- [What is being asked]
Copy out the data below. Keep every word as it is.

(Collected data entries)
=====

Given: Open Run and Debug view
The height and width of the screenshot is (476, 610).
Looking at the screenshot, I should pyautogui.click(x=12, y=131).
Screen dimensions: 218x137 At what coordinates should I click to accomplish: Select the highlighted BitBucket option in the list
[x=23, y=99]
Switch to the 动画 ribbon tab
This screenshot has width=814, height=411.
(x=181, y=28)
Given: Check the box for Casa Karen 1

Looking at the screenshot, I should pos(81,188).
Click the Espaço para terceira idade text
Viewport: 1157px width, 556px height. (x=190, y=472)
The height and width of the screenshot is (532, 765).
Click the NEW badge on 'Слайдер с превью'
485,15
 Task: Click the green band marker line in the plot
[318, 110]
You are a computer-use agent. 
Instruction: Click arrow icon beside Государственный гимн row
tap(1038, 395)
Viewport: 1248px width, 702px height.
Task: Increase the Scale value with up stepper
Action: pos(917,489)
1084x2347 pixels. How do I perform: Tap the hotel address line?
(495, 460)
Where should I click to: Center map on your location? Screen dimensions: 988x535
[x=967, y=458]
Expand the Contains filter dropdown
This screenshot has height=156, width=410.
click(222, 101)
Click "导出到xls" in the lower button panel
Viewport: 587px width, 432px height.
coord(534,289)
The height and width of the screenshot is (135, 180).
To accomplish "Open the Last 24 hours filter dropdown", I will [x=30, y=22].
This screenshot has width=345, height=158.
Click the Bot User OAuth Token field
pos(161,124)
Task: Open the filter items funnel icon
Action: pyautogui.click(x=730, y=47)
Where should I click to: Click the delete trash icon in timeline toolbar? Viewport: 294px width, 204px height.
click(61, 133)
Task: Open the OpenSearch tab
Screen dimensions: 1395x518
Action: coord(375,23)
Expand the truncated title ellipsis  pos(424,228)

=====

- [Solution to the problem]
Given: Open Run and Debug view
The height and width of the screenshot is (476, 610).
Looking at the screenshot, I should pyautogui.click(x=12, y=131).
Screen dimensions: 218x137 At what coordinates should I click to accomplish: Select the highlighted BitBucket option in the list
[x=23, y=99]
Switch to the 动画 ribbon tab
This screenshot has width=814, height=411.
(x=181, y=28)
Given: Check the box for Casa Karen 1

Looking at the screenshot, I should pos(81,188).
Click the Espaço para terceira idade text
Viewport: 1157px width, 556px height. (x=190, y=472)
The height and width of the screenshot is (532, 765).
Click the NEW badge on 'Слайдер с превью'
485,15
 Task: Click the green band marker line in the plot
[318, 110]
You are a computer-use agent. 
Instruction: Click arrow icon beside Государственный гимн row
tap(1038, 395)
Viewport: 1248px width, 702px height.
Task: Increase the Scale value with up stepper
Action: pos(917,489)
1084x2347 pixels. How do I perform: Tap the hotel address line?
(495, 460)
Where should I click to: Center map on your location? Screen dimensions: 988x535
[x=967, y=458]
Expand the Contains filter dropdown
This screenshot has height=156, width=410.
click(222, 101)
Click "导出到xls" in the lower button panel
Viewport: 587px width, 432px height.
coord(534,289)
The height and width of the screenshot is (135, 180).
To accomplish "Open the Last 24 hours filter dropdown", I will [x=30, y=22].
This screenshot has width=345, height=158.
Click the Bot User OAuth Token field
pos(161,124)
Task: Open the filter items funnel icon
Action: pyautogui.click(x=730, y=47)
Where should I click to: Click the delete trash icon in timeline toolbar? Viewport: 294px width, 204px height.
click(61, 133)
Task: Open the OpenSearch tab
Screen dimensions: 1395x518
Action: coord(375,23)
Expand the truncated title ellipsis  pos(424,228)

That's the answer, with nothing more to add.